--- BEGIN PASSAGE PROVIDED ---

Condemn the Writer, Not the Writing

From The National Review:

Recent allegations of sexist misconduct against author Junot Díaz have reignited an old debate: Should we engage the work of artists whose personal conduct or belief systems are reprehensible? At the Washington Post, Sandra Beasly has weighed in on this question; she wonders whether she should “continue to teach the work of people we now suspect of behaving unethically or abusively.” Her answer to the question is nuanced, so I won’t attempt a brief and therefore unsatisfactory summary.

My response, though, is an unequivocal yes: We should read the books of flawed writers who produce great art.

. . . .

Between artists and the art they produce should be erected a large and nearly impenetrable wall. An author’s personal misconduct should not distract us from questions of literary merit — and neither should the sorts of obscenities that appear within the books themselves. When a novelist writes, he creates a voice, the voice of a narrator who does not exist in the real world. Such a voice must be judged on its own; it must be separated from its authorial creator and be given the freedom to explore even the more monstrous aspects of the human experience.

--- END PASSAGE PROVIDED ---
--- BEGIN STORED DATA ---

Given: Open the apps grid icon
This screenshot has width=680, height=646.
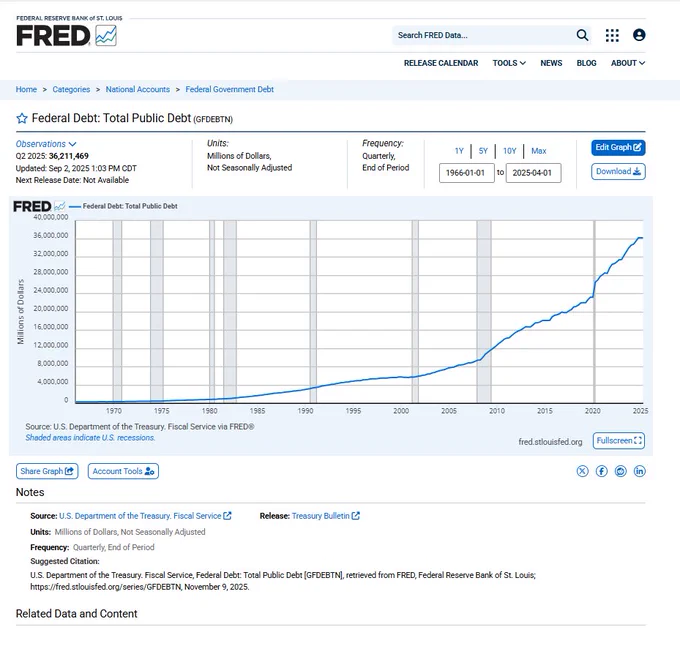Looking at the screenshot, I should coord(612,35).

--- END STORED DATA ---

- **REQUIREMENT**
According to the article on separating writers from their work, what should be erected between artists and the art they produce? Please rely only on the article on separating writers from their work, not on the material.

- **TASK RESULT**
A large and nearly impenetrable wall.